SAMİ DAYANGAÇ


GEÇTİ BOR'UN PAZARI

GÖZLEM - Sami DAYANGAÇ


Efendim günlerden bir gün, uzak diyarlardan eşeğini hem vasıta hem yoldaş yapmış tüccarın biri bor pazarında mallarını satmak gayesi ile gelmiştir ve ertesi günkü pazara hazırlık yapmak için zerzevatı ufaktan görücüye çıkarmıştır çıkarmasına ama gün, o gün değildir ve tüccar bunun farkında değildir. Zira mevzubahis gün pazartesi değil, ‘bazarertesi’dir. Hal böyle iken, olan biteni uzaktan izlemekte olan kasaba sakinleri bu yabancıya yanaşıp muhabbete girişmiştir.

“Es selamün aleyküm hacı. Hayırlar olsun; o bakımdan ne iş?” demişler. Kendi halindeki tüccarımız da, “Aleyküm es selam yarenler, gördüğünüz gibi, pazar olayı, hasta la” demiş.

Lafın ardından bizim Borluları almış mı bir gülme. Hani şu kötü kahramanların şimşek çakarken attığı kahkahalara benzer bir şey ya da Kadir Çöpdemir umarsızlığı ve sallamazlığı ile ortaya konan tavır hesabı...

Alaycı tavırların ve sırıtışların nedenini de anlatmışlar mı bizim tüccara. O vakitten sonra tüccar efendi eşek sırtında teptiği onca yola mı yansın, yoksa mallarının haraç mezat elinde kalacağına mı bilememiş; bahtsız bedevi misali kalakalmış oracıkta. Lakin tüccarın durumuna üzülen ve Müslümanı teskin etmek lazım, sevaptır inancındaki ortamın figüranları duruma müdahale etmişler: “Neyse ki, yarın da Niğde’nin bazarı. Fazla uzak da değil. (13 km) hadi yine iyisin. Kaynanan da seviyormuş. Fazla geç olmadan geçti Bor'un pazarı, sür eşeğini Niğde’ye” demişler.

Namdar Rahmi Karatay'ın şiirine gelince, buyurun...

 

GEÇTİ BOR'UN PAZARI SÜR EŞEĞİNİ NİĞDE'YE

Başta kavak yelleri estiği günler hani?

Umduğumuz neşeler, şerefler, ünler hani?

Beklenilen alaylı, şanlı düğünler hani?

Servi gibi ümitler döndü birer iğdeye,

Geçti Bor'un pazarı, sur eşeği Niğde’ye!

 

Sende cevher var imiş, onu herkes ne bilsin?

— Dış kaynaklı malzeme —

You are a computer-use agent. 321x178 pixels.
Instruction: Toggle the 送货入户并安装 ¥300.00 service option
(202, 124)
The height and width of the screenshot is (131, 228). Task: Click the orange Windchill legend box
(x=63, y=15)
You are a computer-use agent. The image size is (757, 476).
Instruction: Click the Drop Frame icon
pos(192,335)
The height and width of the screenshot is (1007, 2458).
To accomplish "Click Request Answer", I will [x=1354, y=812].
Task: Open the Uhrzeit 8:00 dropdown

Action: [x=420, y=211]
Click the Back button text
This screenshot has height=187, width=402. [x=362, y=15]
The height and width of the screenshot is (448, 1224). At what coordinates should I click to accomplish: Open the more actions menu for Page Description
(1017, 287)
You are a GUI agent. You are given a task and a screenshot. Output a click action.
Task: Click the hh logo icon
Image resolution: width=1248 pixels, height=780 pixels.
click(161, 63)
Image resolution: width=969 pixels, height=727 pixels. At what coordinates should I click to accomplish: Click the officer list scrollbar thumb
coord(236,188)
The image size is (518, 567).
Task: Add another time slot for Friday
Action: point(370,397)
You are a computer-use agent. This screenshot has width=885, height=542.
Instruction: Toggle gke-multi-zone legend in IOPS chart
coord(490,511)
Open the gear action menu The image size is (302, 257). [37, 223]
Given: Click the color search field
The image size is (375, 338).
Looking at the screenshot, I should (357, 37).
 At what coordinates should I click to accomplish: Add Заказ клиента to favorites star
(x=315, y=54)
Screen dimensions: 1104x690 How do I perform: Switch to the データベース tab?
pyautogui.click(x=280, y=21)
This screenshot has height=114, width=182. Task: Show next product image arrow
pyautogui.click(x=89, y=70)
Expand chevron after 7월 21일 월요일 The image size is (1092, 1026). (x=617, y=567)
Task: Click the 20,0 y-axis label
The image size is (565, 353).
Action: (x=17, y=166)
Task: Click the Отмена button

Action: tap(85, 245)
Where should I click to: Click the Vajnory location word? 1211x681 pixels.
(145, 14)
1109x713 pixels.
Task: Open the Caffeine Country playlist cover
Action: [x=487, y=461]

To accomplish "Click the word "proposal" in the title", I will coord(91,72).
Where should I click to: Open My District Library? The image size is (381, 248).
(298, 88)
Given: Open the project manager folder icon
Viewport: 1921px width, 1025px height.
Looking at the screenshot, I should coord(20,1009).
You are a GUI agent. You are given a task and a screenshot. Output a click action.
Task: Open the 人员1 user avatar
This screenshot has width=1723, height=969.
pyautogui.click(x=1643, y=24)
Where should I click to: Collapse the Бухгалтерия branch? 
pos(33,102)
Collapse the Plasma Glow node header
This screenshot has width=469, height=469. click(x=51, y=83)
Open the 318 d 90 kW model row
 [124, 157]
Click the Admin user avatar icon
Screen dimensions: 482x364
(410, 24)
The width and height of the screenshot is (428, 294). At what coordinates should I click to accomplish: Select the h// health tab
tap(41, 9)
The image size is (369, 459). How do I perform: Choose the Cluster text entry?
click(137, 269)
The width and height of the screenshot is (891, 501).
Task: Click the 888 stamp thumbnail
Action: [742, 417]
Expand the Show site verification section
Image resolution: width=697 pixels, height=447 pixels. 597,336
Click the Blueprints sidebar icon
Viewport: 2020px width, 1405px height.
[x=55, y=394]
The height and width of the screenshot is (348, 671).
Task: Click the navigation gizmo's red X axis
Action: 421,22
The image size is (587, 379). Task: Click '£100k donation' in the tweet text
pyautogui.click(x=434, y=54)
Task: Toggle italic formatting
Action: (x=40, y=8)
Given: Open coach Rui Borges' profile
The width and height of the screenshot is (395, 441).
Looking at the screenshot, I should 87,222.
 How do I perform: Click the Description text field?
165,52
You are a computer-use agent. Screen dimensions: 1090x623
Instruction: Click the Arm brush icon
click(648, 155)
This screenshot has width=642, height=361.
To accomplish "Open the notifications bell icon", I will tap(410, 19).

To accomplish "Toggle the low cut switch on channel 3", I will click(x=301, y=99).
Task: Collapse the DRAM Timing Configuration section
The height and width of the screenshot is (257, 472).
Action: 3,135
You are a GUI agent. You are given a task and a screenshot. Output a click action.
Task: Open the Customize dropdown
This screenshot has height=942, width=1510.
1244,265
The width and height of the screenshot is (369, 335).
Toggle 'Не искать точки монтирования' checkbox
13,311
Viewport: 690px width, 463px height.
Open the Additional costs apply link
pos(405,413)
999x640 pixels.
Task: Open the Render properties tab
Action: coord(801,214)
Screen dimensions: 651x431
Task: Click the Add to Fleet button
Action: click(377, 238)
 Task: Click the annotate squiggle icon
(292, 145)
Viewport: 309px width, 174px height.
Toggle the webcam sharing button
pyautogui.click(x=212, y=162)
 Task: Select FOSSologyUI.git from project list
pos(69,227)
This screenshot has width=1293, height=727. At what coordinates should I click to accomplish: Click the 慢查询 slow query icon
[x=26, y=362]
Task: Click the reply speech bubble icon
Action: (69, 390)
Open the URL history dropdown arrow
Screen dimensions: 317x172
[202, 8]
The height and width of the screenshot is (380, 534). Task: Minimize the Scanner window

Kimler böyle züğürdün huzurunda eğilsin?

Şöyle bir dairede müdür bile değilsin,

Ne çıkar öğrenmişsin mesahası piy diye,

Geçti Bor'un pazarı, sur eşeği Niğde’ye!

 

Bilmem ki ne olmaktı senin gayen, maksadın?

Fare gibi kitaplar arasında yaşadın,

Ne dans ettin, eğlendin, ne de sevdin kız, kadın,

Kim dedi ey serseri gençliğine kıy diye?

Geçti Bor'un pazarı sur eşeği Niğde’ye!

 

Gönül ne çalgı ister, ne eğlence, ne de dans,

Ne güzel kadınların önlerinde reverans,

Kapandıkça kapandı bunca yıldır kahpe şans,

İhtiyarlık gölgesi perde çekti dideye,

Geçti Bor'un pazarı sur eşeği Niğde’ye!

 

Fırsatı iyi kolla, olma sakın dangalak,

Genç iken vur partiyi, durma, ye, keyfine bak,

Sonra iç şampanyalar, viskiler, bardak bardak,

Dokunuyor üç kadeh simdi bizim mideye,

Geçti Bor'un pazarı sur eşeği Niğde’ye!

 

Hasan’ın böreğine vaktinde yetişmeli,

Hiç durmadan gövdeye atıştırıp şişmeli,

Yanıp da kavrulmadan mükemmelen pişmeli

Sonra seni almazlar hiçbir yere çiğ diye.